### Aim of the exercise
Show every line of the records below that contains the word "dropdown".

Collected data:
- Opening Delimiter -

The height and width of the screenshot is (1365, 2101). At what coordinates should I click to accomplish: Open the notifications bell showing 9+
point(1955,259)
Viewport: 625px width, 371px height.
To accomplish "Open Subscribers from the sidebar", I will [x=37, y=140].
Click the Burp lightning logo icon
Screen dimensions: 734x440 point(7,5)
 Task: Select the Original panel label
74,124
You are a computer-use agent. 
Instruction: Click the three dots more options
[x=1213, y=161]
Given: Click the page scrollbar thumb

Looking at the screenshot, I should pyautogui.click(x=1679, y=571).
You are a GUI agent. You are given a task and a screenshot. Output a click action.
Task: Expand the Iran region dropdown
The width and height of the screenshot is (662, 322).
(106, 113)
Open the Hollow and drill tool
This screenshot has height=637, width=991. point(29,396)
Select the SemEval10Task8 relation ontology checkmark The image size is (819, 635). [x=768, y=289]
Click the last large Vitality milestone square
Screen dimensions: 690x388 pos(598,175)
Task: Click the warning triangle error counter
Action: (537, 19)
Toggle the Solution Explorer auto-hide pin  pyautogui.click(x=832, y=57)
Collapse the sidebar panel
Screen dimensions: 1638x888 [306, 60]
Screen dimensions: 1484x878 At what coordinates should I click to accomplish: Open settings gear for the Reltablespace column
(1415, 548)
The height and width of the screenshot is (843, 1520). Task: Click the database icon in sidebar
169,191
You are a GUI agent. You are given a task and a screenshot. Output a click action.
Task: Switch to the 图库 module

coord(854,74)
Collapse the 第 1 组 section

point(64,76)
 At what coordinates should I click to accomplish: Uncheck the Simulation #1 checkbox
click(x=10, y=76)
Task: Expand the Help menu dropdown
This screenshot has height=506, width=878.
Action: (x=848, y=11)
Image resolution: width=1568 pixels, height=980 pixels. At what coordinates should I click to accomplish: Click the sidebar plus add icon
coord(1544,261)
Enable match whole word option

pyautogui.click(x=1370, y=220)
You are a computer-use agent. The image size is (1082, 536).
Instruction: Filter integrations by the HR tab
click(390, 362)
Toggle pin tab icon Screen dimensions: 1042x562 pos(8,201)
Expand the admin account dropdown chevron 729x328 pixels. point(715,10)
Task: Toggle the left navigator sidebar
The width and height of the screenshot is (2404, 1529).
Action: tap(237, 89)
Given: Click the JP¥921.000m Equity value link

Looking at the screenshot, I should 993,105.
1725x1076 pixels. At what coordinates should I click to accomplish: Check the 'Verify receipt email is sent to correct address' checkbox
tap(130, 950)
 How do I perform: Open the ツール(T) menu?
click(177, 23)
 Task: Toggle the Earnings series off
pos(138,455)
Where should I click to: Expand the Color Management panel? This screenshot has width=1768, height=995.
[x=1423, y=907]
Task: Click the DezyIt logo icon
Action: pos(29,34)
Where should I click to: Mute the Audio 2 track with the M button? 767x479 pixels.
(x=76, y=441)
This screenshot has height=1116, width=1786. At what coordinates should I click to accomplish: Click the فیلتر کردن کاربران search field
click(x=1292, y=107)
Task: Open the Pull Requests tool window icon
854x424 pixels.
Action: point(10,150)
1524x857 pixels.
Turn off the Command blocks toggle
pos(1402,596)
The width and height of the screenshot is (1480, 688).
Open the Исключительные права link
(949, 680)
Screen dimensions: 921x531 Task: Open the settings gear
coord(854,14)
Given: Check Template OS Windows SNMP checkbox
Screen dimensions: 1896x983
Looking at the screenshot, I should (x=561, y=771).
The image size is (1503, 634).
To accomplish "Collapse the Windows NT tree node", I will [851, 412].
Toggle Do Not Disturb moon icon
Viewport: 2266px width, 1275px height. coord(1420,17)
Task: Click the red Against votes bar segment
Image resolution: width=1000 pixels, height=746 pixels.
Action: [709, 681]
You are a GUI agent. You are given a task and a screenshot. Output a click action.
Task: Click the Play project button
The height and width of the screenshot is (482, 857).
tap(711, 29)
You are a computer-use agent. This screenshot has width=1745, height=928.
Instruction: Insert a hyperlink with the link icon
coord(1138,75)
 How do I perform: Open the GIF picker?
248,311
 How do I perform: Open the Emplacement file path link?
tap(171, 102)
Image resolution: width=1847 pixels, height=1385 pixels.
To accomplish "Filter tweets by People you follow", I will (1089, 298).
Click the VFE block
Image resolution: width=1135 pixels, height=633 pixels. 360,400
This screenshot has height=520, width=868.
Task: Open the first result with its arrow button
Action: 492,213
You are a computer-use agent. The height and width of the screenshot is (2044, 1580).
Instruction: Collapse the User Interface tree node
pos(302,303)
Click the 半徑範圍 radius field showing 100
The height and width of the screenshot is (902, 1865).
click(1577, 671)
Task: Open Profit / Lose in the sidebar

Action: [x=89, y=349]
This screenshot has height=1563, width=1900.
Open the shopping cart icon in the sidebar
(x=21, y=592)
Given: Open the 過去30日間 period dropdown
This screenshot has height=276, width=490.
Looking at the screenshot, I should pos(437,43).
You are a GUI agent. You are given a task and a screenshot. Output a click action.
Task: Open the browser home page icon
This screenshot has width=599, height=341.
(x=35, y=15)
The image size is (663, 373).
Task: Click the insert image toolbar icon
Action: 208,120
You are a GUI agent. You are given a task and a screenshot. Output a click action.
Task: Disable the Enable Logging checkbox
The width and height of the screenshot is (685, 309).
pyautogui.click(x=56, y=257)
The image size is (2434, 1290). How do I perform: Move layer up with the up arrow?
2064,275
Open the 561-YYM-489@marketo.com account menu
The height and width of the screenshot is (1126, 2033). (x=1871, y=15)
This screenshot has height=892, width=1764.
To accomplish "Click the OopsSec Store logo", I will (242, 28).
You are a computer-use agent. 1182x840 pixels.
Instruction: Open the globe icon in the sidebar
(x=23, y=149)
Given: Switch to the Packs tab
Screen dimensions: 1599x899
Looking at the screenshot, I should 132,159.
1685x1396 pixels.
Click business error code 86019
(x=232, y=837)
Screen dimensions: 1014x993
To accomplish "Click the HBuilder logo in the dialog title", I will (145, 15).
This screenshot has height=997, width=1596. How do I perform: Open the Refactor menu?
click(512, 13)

- Closing Delimiter -

### Solved problem
Task: Expand the Iran region dropdown
Task: Expand the Help menu dropdown
Expand the admin account dropdown chevron 729x328 pixels. point(715,10)
Given: Open the 過去30日間 period dropdown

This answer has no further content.